Leitsatz
Haben sich im Erinnerungsverfahren gegen eine Vorpfändung verschiedene Vollstreckungsgerichte rechtskräftig für örtlich unzuständig erklärt, ist gem. § 36 Abs. 1 Nr. 6 ZPO als zuständiges Gericht das Amtsgericht als Vollstreckungsgericht zu bestimmen, bei dem der Schuldner im Inland seinen allgemeinen Gerichtsstand hat.
OLG Hamm, 17.6.2011 – 32 Sbd 42/11
1 Der Praxistipp
Wer zuerst kommt, mahlt zuerst!
In vielen Fällen hat der Schuldner nicht nur einen Gläubiger, sondern eine Vielzahl offener Forderungen und damit auch viele Gläubiger. Insoweit muss jeder einzelne Gläubiger nicht nur den Versuchen des Schuldners trotzen, sein Einkommen und Vermögen dem Vollstreckungszugriff zu entziehen, sondern steht auch im Wettbewerb mit den übrigen Gläubigern. § 804 Abs. 3 ZPO begründet dabei das Prioritätsprinzip: Wer zuerst kommt, wird zuerst vollständig befriedigt, bevor weitere Gläubiger auf Leistungen auf ihre Forderung hoffen dürfen.
Der Schlüssel liegt im Informationsmanagement
In diesem Wettlauf der Gläubiger untereinander kommt einem effektiven Informationsmanagement eine zentrale Bedeutung zu. Der Gläubiger muss alle Möglichkeiten nutzen, um Informationen zum Einkommen und Vermögen des Schuldners zu sammeln.
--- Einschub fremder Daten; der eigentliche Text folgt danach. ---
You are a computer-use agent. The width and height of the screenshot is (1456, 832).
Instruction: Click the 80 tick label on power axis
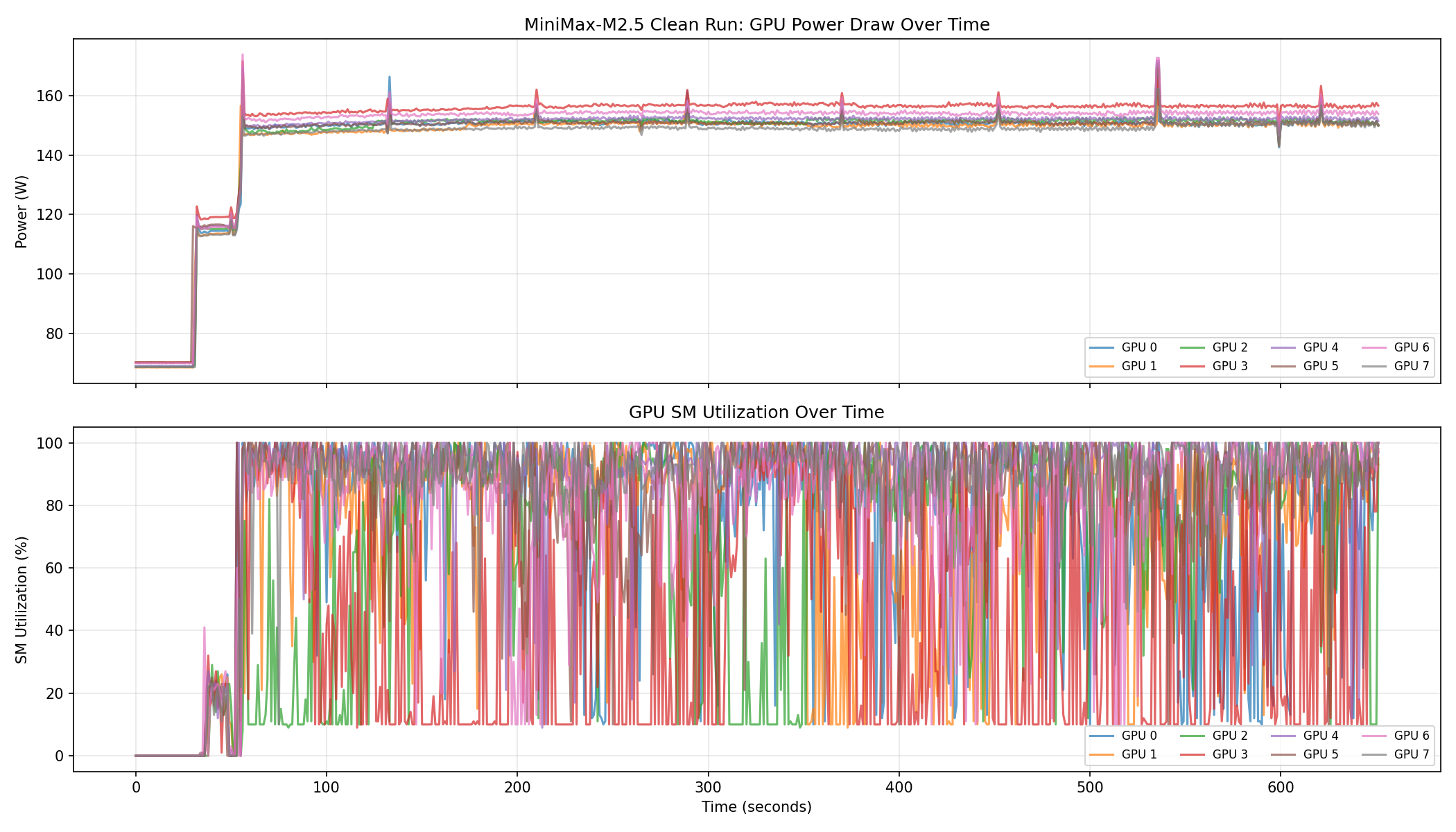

Dabei sind gesetzliche Auskunftsmöglichkeiten (Offenbarungsverfahren, § 840 ZPO, § 836 Abs. 3 ZPO) genauso in Betracht zu ziehen wie öffentliche Quellen (Internet, insbesondere auch soziale Netzwerke) oder gewerbliche Auskunfteien. Zu einem guten Informationsmanagement gehört dann aber auch die Möglichkeit zu einer zeitnahen Auswertung und Maßnahmenumsetzung. Es hilft nichts, wenn der Arbeitgeber des Schuldners durch eine öffentlich zugängliche Quelle ermittelt wird, die Information aber drei Wochen ungenutzt bleibt, bis der Pfändungs- und Überweisungsbeschluss beantragt wird. Postbearbeitungsprioritäten kommt deshalb im Arbeitsablauf eine hohe Bedeutung zu.
Vorpfändung zum schnellen Vorgriff
Hat der Gläubiger eine Information und muss er befürchten, dass auch andere Gläubiger hierüber verfügen können, kann er also nicht von der Exklusivität ausgehen, muss er schnell reagieren. Hier hilft die Vorpfändung nach § 845 ZPO, d.h. die Benachrichtigung des Drittschuldners, dass eine Pfändung bevorsteht. Dabei muss beachtet werden, dass die Vorpfändung zwingend durch den Gerichtsvollzieher zugestellt werden muss. Der Gläubiger hat dann einen Monat Zeit, einen PfÜB zu beantragen und dem Drittschuldner zustellen zu lassen. Geschieht dies, wird er so behandelt, als sei der PfÜB schon im Zeitpunkt der Zustellung der Vorpfändung und an deren Stelle zugestellt worden (§ 845 Abs. 2 ZPO).
Vorpfändung als Gegenstand von Rechtsmittelverfahren
Wegen dieser besonderen Wirkung der Vorpfändung kann ihre Wirksamkeit auch zum Streitpunkt unter den Gläubigern führen. So kann gerügt werden, dass kein vollstreckbarer Schuldtitel vorgelegen hat, die Benachrichtigung nicht durch den Gerichtsvollzieher erfolgte oder sich sonstige Zustellungsmängel zeigen.